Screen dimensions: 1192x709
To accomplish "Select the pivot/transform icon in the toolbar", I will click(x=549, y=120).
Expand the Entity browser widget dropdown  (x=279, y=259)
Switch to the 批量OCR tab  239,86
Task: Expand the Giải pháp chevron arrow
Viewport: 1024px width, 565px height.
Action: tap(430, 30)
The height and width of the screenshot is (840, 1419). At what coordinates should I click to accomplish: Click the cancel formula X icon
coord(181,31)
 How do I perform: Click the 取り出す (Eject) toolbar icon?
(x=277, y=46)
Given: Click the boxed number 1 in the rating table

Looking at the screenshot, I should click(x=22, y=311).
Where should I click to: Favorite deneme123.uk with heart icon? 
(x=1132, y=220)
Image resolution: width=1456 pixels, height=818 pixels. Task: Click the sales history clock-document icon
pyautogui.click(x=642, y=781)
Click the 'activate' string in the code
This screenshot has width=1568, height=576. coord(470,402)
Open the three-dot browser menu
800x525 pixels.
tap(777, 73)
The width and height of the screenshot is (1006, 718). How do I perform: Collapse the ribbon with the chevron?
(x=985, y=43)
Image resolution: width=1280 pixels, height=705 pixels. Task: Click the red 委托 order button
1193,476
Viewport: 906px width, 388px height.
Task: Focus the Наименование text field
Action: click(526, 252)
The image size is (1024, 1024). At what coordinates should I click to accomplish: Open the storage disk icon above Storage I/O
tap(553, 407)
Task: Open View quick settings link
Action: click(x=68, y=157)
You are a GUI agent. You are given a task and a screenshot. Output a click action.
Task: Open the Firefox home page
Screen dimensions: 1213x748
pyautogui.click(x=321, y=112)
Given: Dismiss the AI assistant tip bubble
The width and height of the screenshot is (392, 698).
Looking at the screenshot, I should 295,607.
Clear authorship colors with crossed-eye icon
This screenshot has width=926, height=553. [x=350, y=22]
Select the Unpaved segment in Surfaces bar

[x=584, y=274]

= = = = = = =

▸ Task directions:
Looking at the entries above, count each line that includes the string "Expand" and give only the total.

▸ Solution to the exercise:
2